El testimonio revela el peso del silencio y la estigmatización que sufrieron quienes fueron encarcelados por motivos políticos en los últimos años de la dictadura franquista.

Juan Vega Romero Jueves, 20 de Noviembre de 2025 Tiempo de lectura:

Un hombre del sureste de Gran Canaria cuenta por primera vez su encarcelamiento durante el franquismo. Ni siquiera su familia lo sabe.
 
Las palabras cayeron como piedras en mitad de aquella conversación sobre la represión franquista. Mi vecino, que es del sureste de la isla, desvió la mirada hacia algún punto indefinido de la calle. Llevábamos rato charlando, pero algo había cambiado en su expresión. Había cruzado un umbral invisible.
 
—Acababa de cumplir dieciocho años —dijo finalmente—. Fue en el setenta y cuatro.
 
Tiene ahora sesenta y nueve. Lleva medio siglo cargando con una historia que nunca ha contado. Ni siquiera a sus seres queridos más cercanos.
 
—¿Por qué me lo cuentas ahora?
 
Se encogió de hombros, incómodo.
 
—A veces hay que decirlo, ¿no? Aunque sea solo una vez.
 
La manifestación y la huida
 
Franco agonizaba en El Pardo, pero su aparato represivo conservaba intacta toda su brutalidad.
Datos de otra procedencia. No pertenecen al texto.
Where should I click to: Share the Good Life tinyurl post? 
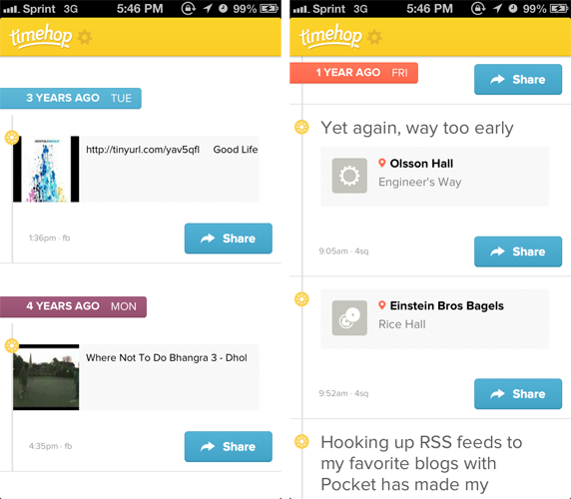click(229, 239)
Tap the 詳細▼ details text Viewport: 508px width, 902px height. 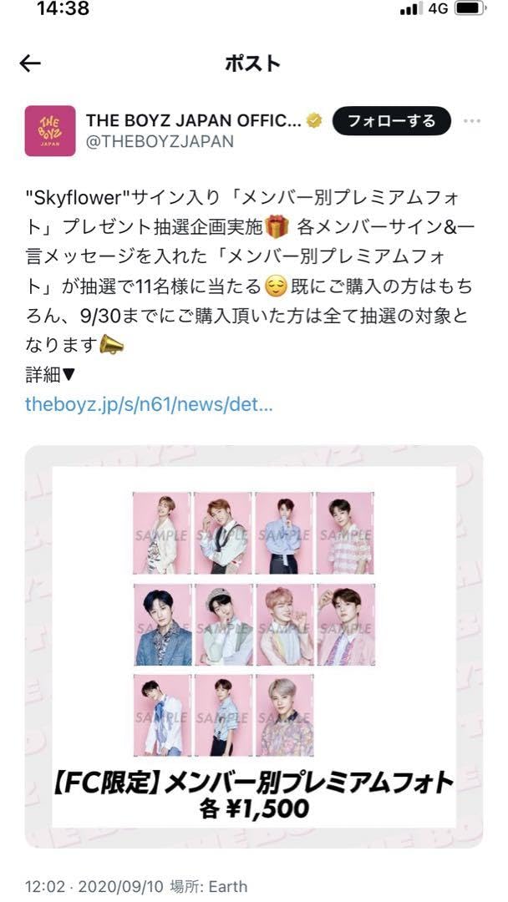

Los últimos años del régimen fueron, paradójicamente, de una intensificación terrorífica de la violencia estatal. 
 
En el sureste de Gran Canaria, cuatro o cinco muchachos se reunían discretamente. No tenían nombre como grupo, no respondían a ninguna organización formal. Simplemente eran amigos que compartían un sueño: la libertad.
 
—Éramos solo unos amigos, me dice. Queríamos que las cosas cambiaran, que hubiera libertades. Que todo aquello se acabara.
 
Aquel día fueron al Puerto en Las Palmas de Gran Canaria, a una manifestación antifranquista. La Guardia Civil cayó sobre ellos con violencia. Él corrió por las calles hasta llegar al Parque San Telmo. Vio un camión que iba hacia el sur y se metió en la parte trasera. Cuando paró en Vargas, bajó y caminó hasta su casa.
 
Debió sentir que lo había conseguido. Pero no fue así.
 
—Un compañero que detuvieron... después de recibir palizas, dijo quiénes éramos el resto. Vinieron a buscarme a mi casa.
 
No culpa al compañero. Sabe lo que significa hablar bajo tortura.
 
El Negrito y el periplo carcelario
 
El cuartel del Negrito, la comisaría de la Policía Nacional en Las Palmas, tristemente célebre por lo que ocurría entre sus muros. Le pregunto qué pasó allí. Niega con la cabeza.
 
—No puedo hablar de eso.
 
Cincuenta años después, hay puertas que no puede abrir ni siquiera con palabras.
 
Lo que vino después fue kafkiano: barco a la península, prisión en Cádiz, traslado a Jerez, finalmente Carabanchel en Madrid. Cada movimiento era un nuevo desarraigo.
 
—Estuve más de dos años en prisión preventiva. Más de dos años esperando que me juzgaran. Sin condena, sin nada. Solo encerrado.
 
 Me mira fijamente: —Cuando finalmente me juzgaron, me condenaron. Pero como el tiempo que tenía que cumplir ya lo había estado de preventivo, me pusieron en libertad.
 
La perversión del sistema era perfecta: te encierran sin condena durante años, luego te juzgan formalmente, te condenan por el tiempo ya cumplido y te liberan.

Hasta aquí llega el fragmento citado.